Friday, 15 October 2010 17:52 Thea Forbes (Special Report)

Chiang Mai (Mizzima) – In one of its opening salvoes against the Burmese junta’s elections this year, the country’s most powerful opposition party, the National League for Democracy, announced in March it would not re-register as a political party, thereby guaranteeing it would not take part.

The party released a statement at the time saying they had “decided not to register … because the election laws … are unfair and unjust”.

Pro-democracy leader Aung San Suu Kyi also said she “would not dream” of entering the race because of its illegitimacy. Since the Burmese military regime released its new electoral laws, the election has been widely criticised as a sham. Many international governments and individuals within and outside Burma have called for all of Burma’s political prisoners to be released before the elections take place, in order for them to be considered democratic.

The following is the first in a series of reports in which Mizzima will examine what constitutes a “free and fair’ election by international standards.

The components can be divided into 16 different categories according to International IDEA, (the Institute for Democracy and Electoral Assistance) and various other intergovernmental organisations that promote sustainable democracy and efficient, “free and fair” elections around the world. The following points are a compilation of what they feel is required for a country to meet these standards.

International recognition
International standards for free and fair democratic elections have their foundations in the fundamental freedoms and political rights within various international conventions such as the 1948 Universal Declaration on Human Rights and the 1966 International Covenant on Civil and Political Rights.

Legal framework
The legal framework is the basis for the regulation of the election process. It comprises the electoral law regarding voter registration, political parties and candidates and the media. The framework for elections should be transparent and understandable and approach all the issues of an electoral system necessary to create democratic elections.

Electoral system
The electoral system in place within a country should guarantee political inclusiveness and representation. It should provide a clear electoral formula for transforming votes into legislative seats.

Electoral watchdog
The most important elements of a free and fair election lie in the independence and impartiality of a country’s electoral watchdog or election commission to monitor the efficiency, effectiveness, professionalism and transparency of the electoral processes.

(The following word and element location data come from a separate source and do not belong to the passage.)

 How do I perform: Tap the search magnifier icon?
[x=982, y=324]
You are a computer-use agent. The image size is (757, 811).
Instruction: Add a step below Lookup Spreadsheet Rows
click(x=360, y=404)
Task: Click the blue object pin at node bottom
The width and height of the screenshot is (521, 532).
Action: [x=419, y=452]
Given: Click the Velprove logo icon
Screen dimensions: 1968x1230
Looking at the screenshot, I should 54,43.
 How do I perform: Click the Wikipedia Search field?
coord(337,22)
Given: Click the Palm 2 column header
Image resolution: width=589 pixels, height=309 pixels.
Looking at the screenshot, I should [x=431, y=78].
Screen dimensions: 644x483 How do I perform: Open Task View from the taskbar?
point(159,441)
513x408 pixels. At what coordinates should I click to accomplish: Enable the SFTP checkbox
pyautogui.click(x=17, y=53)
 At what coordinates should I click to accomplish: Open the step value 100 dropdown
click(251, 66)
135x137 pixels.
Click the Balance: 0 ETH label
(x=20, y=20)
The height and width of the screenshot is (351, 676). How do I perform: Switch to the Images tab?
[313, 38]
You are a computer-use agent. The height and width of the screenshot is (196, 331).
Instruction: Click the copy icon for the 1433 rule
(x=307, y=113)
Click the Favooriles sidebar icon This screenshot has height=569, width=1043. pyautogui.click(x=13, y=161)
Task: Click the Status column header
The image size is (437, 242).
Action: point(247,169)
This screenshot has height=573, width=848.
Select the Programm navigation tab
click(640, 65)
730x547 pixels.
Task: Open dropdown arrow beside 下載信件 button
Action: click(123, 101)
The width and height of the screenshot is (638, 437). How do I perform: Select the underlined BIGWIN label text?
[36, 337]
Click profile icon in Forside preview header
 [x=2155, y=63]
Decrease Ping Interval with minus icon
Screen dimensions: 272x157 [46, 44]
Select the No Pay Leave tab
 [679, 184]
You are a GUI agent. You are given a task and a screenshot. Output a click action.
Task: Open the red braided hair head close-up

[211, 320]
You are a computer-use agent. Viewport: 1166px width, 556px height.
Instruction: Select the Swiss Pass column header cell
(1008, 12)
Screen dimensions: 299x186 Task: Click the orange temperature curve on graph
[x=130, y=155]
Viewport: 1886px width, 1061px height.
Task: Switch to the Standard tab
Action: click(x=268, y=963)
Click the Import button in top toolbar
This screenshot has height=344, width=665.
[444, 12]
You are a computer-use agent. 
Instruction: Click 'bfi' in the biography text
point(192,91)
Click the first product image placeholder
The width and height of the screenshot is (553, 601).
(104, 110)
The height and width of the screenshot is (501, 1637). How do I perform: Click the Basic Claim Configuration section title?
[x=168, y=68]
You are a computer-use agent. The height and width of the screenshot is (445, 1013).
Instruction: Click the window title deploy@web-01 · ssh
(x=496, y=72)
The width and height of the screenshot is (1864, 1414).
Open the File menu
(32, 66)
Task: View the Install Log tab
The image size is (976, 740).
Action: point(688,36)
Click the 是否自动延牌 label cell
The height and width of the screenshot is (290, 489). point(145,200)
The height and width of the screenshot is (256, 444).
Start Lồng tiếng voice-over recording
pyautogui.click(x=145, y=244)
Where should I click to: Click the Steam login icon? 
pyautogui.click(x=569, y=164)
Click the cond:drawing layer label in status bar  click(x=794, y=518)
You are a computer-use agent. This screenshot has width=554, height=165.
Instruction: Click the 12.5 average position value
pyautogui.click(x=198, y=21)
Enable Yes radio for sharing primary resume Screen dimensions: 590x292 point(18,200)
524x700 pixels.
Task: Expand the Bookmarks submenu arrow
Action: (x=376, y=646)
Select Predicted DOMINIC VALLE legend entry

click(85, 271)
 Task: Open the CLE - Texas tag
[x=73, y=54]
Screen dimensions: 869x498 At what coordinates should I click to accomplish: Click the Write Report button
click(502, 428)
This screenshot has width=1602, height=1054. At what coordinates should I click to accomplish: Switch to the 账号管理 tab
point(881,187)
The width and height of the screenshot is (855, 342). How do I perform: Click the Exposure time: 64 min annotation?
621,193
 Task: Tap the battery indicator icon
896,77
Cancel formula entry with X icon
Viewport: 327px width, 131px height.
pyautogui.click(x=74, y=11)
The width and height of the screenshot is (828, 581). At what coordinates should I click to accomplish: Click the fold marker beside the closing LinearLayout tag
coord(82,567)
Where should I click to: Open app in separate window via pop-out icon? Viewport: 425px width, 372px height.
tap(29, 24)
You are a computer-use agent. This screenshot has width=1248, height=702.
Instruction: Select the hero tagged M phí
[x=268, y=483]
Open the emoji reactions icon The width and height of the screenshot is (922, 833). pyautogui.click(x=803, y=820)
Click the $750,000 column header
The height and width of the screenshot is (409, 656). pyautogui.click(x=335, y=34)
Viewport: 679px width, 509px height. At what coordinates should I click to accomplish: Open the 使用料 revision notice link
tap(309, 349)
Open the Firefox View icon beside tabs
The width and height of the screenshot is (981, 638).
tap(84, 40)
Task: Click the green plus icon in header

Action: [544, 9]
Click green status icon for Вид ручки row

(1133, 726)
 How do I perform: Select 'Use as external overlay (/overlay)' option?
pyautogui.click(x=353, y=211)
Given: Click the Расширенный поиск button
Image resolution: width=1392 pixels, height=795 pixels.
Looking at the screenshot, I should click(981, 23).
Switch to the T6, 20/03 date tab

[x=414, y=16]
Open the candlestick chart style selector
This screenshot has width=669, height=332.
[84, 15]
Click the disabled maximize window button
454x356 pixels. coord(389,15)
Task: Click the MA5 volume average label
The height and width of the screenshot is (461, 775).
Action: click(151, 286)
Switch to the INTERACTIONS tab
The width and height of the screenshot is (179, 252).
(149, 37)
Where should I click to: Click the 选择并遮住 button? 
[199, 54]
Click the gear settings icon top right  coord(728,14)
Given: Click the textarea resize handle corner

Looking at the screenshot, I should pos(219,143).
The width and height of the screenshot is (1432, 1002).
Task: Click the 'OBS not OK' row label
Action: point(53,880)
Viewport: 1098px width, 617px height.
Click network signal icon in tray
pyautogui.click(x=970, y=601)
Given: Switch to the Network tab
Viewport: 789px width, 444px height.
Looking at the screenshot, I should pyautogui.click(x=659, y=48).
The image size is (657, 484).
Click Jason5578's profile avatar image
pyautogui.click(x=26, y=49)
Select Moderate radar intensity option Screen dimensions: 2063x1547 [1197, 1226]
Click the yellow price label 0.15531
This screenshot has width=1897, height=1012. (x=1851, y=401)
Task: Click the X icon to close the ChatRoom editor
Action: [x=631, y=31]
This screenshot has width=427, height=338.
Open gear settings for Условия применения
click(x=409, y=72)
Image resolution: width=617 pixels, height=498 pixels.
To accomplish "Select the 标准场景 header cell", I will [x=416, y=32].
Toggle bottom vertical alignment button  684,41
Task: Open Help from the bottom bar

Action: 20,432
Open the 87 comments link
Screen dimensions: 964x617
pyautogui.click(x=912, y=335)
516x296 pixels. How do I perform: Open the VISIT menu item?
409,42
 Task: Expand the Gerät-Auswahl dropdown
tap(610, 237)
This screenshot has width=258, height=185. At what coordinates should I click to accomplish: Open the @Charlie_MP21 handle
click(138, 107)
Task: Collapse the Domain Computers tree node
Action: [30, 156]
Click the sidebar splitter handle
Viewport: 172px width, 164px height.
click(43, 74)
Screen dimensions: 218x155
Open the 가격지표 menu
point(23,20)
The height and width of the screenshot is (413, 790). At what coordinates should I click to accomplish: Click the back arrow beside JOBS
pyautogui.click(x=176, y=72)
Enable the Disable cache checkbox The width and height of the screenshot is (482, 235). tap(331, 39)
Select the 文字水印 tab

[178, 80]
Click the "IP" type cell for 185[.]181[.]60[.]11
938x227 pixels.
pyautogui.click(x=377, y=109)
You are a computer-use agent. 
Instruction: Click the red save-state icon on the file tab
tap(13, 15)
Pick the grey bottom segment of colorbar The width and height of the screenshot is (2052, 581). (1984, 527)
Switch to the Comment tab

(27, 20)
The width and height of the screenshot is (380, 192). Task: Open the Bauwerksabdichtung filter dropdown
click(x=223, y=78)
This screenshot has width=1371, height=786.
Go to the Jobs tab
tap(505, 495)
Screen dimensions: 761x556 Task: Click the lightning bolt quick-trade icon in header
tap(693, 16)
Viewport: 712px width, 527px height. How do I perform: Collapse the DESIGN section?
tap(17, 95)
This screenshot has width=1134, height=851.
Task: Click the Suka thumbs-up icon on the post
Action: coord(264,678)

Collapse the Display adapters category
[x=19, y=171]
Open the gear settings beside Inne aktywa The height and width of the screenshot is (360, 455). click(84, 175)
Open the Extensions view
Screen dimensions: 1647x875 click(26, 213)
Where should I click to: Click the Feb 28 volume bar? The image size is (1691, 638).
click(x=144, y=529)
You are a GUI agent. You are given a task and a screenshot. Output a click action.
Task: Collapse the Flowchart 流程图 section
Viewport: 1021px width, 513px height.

The duties and functions of such a body are:

To ensure that election officials and staff are well-trained and are independent of any political interest,
To ensure the voting public are educated about election processes, voting procedures and contesting political parties and candidates,
To ensure the registry of voters and upkeep of voter registers.
To ensure the integrity of the ballot via maintaining the secrecy of the vote, by insuring against fraudulent voting and by ensuring a transparent process for lawful collection and counting of the votes.

Right to elect and be elected
There should be no discrimination on account of colour, race, sex, language, religion, political views, ethnic minority status, property or birth that could eliminate an eligible citizen’s right to vote or right to contest the elections. All eligible citizens should be guaranteed the right to equal voting and the right to contest the elections without any discrimination.

Voter registration and registers
Voter registers should be maintained with transparency and accuracy. The right of an eligible voter to register should be protected, and the prevention of unlawful or fraudulent registration or removal of voters, enacted. The voter register must be comprehensive, inclusive, accurate and up to date, and the process, fully transparent.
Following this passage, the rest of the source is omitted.